**SELECTED EXTRACT:**
*** Block opens ***

08 October 2013

Never Come Ashore October

Friday 25th October at Glasgow University Chapel:
Rhodri Davies (harp) - OCCAM I by Eliane Radigue
Michael Duch (double bass) - Opus 17a by Hanne Darboven
Jean-Luc Guionnet (organ) & Rhodri Davies (electric Harp) duo

Saturday 26th October at the Poetry Club:
Michael Duch (bass) & Neil Davidson (guitar) duo
Christoph Reiserer (electronics) - solo
ANAKANAK
Nick Fells (computer) & Christoph Reiserer (clarinet/saxophone)
Iain Campbell F-W 2 & F-W Fritz Welch
Julia Scott / Liene Rozite / Lucy Duncombe

Friday is free
Saturday is £5
Both days start at 7.30pm

Workshop:
With Michael Duch
Friday 25th 2 - 4pm, Glasgow University Concert Hall. Details to follow.

Friday in the University Chapel from 7.30pm

Rhodri Davies - Occam I for harp by Eliane Radigue 
‘The freedom to be immersed in the ambivalence of continuous modulation with the uncertainty of being and/or not being in this or that mode or tonality. The freedom to let yourself be overwhelmed, submerged in a continuous sound flow where perceptual acuity is heightened through the discovery of a certain slight beating, there in the background, pulsations, breath.’ - Eliane Radigue

Michael Duch - Opus 17a for double bass by Hanne Darboven 
Opus 17a is a long, arpeggiated monster of a score by Hanne Darboven, a conceptual artist born in Munich in 1941. In the 1980s she began to work on musical versions of her number tables, assigning each number a note. The piece is part of Wunschkonzert (1984) a 1008 page collection of loose pages divided into 4 opuses. Michael Duch is from Trondheim.

*** Block closes ***

**DATASET CONTENT:**
*** Block opens ***

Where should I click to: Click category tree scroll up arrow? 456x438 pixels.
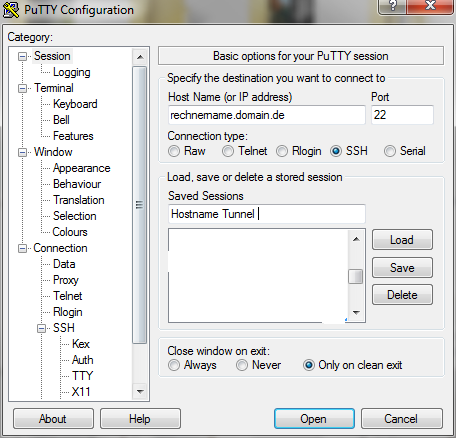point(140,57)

*** Block closes ***
*** Block opens ***

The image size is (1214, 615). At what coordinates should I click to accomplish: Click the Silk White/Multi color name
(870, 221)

*** Block closes ***

**BRIEF:** According to the Never Come Ashore listing, how did Hanne Darboven make musical versions of her number tables? Answer in one to three sentences. The records have nothing to do with the Never Come Ashore listing.

**ANSWER TO THIS PROBLEM:** Beginning in the 1980s, she assigned each number in her number tables a note.